The ongoing push for regulatory clarity regarding cryptocurrencies has been a vital effort. The growing industry has too long suffered from a lack of standards that has only obfuscated the potential impact of the technology. With the prominence of these assets growing, that has begun to change in 2024.

Now, legislation is coming to the forefront, greatly shifting how these assets are perceived. Specifically, England’s High Court has ruled that Tether’s USDT stablecoin is to be considered property.

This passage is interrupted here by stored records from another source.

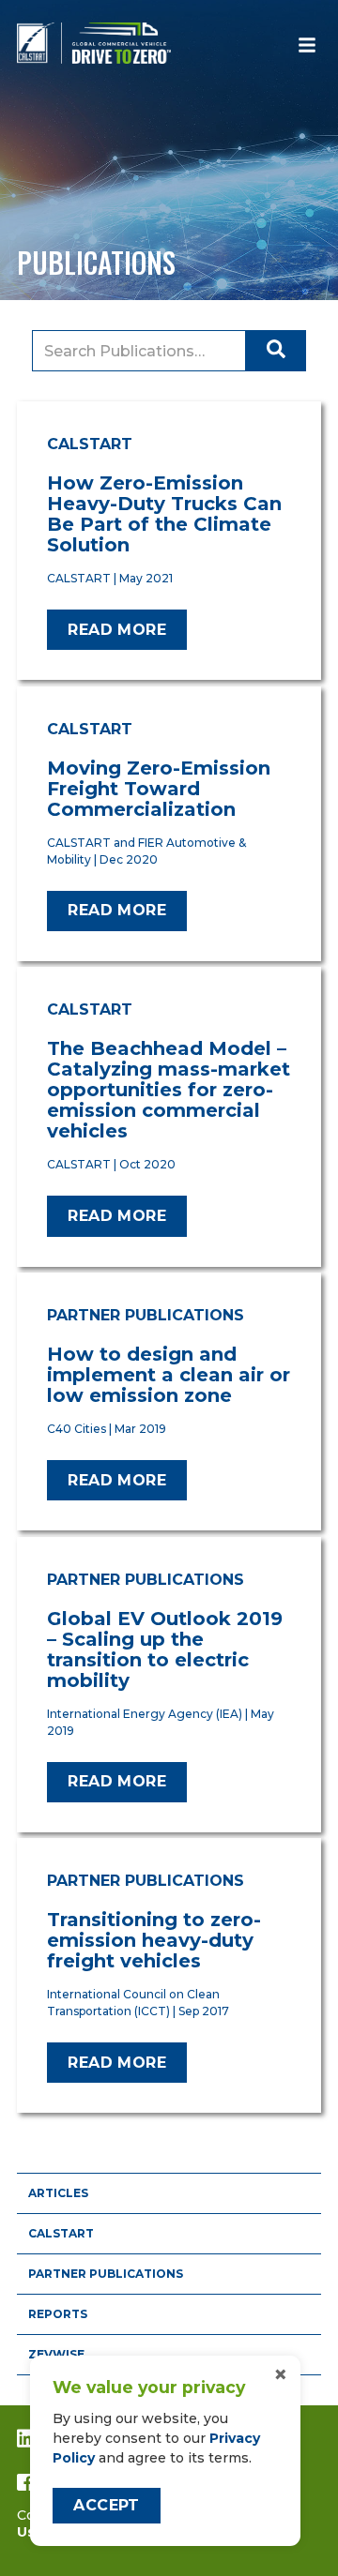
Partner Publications (105, 2274)
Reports (57, 2314)
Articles (58, 2193)
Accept (106, 2505)
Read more (117, 630)
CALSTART (61, 2233)
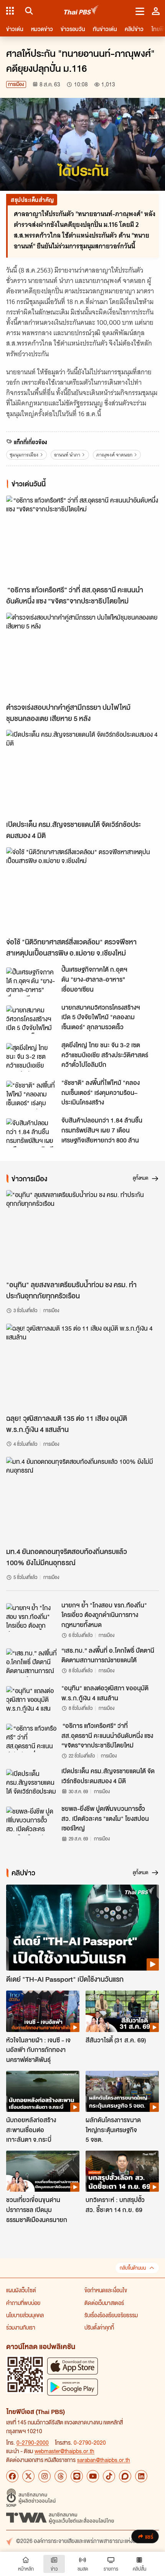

Moreover, this comes after the UK introduced legislation clarifying crypto as personal property.

Source: Coincu News

Also Read: EU Regulator: Stablecoin Standards Will Become Official Before Year-End

In a new filing, Deputy High Court Judge Richard Farnhill said “USDT attracts property rights under English law.” Moreover, he added that “it can be the subject of tracing and can constitute trust property in the same way as other property.

This ruling reinforces the introduced legislation that would classify cryptocurrencies as property. That bill was read for the first time in Parliament on Wednesday. However, they note it is not a thing ‘in possession,’ as money would be considered, or a thing ‘in action’ like shares.

Yet, that doesn’t change the fact that it is property, nonetheless. Such a judgment should be vital for the industry’s continued growth. Proving the necessity to observe crypto as its own entity. It isn’t an existing object, it is the evolution of finance as we know it.